El proceso de compra se inicia con el reconocimiento, por parte del cliente potencial, de que existe una necesidad o un problema que resolver. Es, por tanto, una toma de conciencia que apela a un pensamiento racional. Esta etapa coincidiría con la fase de Atención del método AIDA. Se trata aquí de lograr la identificación del cliente con el mensaje (empatía) para captar su atención. En la publicidad tradicional la captación se buscaba a fuerza de impactos, pero en el mundo actual sobre saturado de información (y de impactos), las técnicas de posicionamiento (SEO, SEM), por un lado, y del marketing de atracción, por otro, resultan mucho más efectivas. Se intenta que sea el cliente el que se acerque a la boca de entrada del embudo de conversión, y para ello es necesario haber creado previamente conocimiento (notoriedad de marca, reputación, información de valor añadido, etc.).

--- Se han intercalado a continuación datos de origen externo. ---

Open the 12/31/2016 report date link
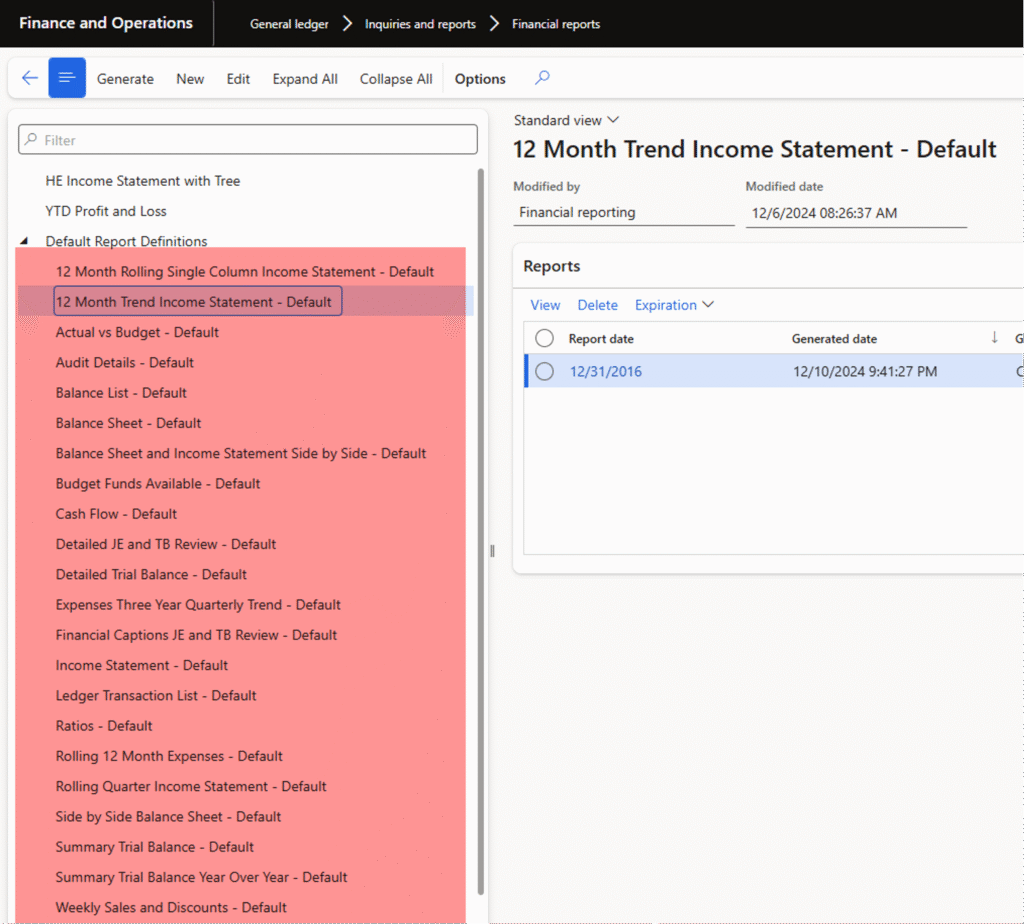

Cuando se ha trabajado razonablemente bien el marketing de atracción, es más que probable que la etapa de Atención haya ya dado paso a la de Interés: el cliente no sólo conoce la marca y el producto sino que ha tenido ocasión de interactuar con ella, ha intercambiado información con otros usuarios… La experiencia de compra ya ha empezado para él, aunque no haya aún tomado la decisión. En esta etapa, inevitablemente, se producen las comparaciones; pero aunque exista un componente racional muy fuerte, el engagement que haya podido ya generarse puede ejercer una influencia definitiva.

El cliente ha iniciado ya el descenso por el embudo de conversión, sabe que tiene una necesidad y ha buscado la manera de resolverla. Este es el momento de utilizar las técnicas de microsegmentación, hacer uso de toda la información que hayamos podido recabar sobre sus gustos y preferencias particulares, para ofrecerle justamente aquello que mejor se ajusta a lo que está esperando. En ecommerce, por ejemplo, se utilizan filtrados sobre el catálogo de productos, acompañados en muchos casos por testimoniales, tutoriales, etc.

En la siguiente etapa del ciclo de compra, el cliente va a tomar la decisión. Se trata ahora de conseguir la preferencia por el producto que estamos ofreciendo por encima de cualquier otro que pueda ofrecer la competencia, por encima incluso de cualquier otra alternativa o producto sustituto: la necesidad se convierte en Deseo, hemos entrado de lleno en el terreno de las emociones. Todo el engagement que hayamos podido capitalizar hasta este momento jugará a favor. Otros elementos que pueden operar en positivo (en función también del tipo de producto) son los componentes promocionales: descuentos, bonos o puntos para otra futura compra, paquetes de venta combinada con características especiales, etc. Este el momento en que el cliente tiene que sentirse verdaderamente especial, todo tiene que fluir a favor de la compra.

En esta etapa son muy importantes las consideraciones de carácter funcional y técnico que faciliten la conversión; por ejemplo, una web de ecommerce poco accesible puede acabar por frustrar la compra, o la dificultad para utilizar la aplicación del carrito de la compra, una web con diseño no responsive, etc. Es aquí también donde confluye la estrategia omnicanal. La conversación en redes sociales juega también un papel definitivo en este punto, por el poder de la recomendación.

La emoción mueve a la Acción y la compra es una decisión emocional. Estamos al final del embudo de conversión, al final del ciclo de compra. Pero la experiencia continúa, no demos motivos para perder a un cliente (lead) que ha llegado a este punto. Si estamos trabajando en ecommerce, es el momento de ofrecer todas las facilidades: diversidad de medios de pago, sencillez en la devolución y reembolso, servicio de atención postventa, trazabilidad del paquete… En una estrategia omnicanal, el esfuerzo de integración de todos los canales tiene que notarse en este punto.

La estrategia AIDA se hizo plural poco después. La “S” del final (AIDAS) es la de la Satisfacción. Todo el esfuerzo, todo la inversión que requiere una buena tasa de conversión, no es fácil de recuperar si no es por efecto de la repetición. Hablar de repetición en la compra es hablar de clientes satisfechos, de fidelización. En el mundo 2.0, el cliente satisfecho que se convierte en embajador de nuestra marca tiene un colosal efecto multiplicador. La vieja estrategia de marketing no sólo se renueva sino que se engrandece.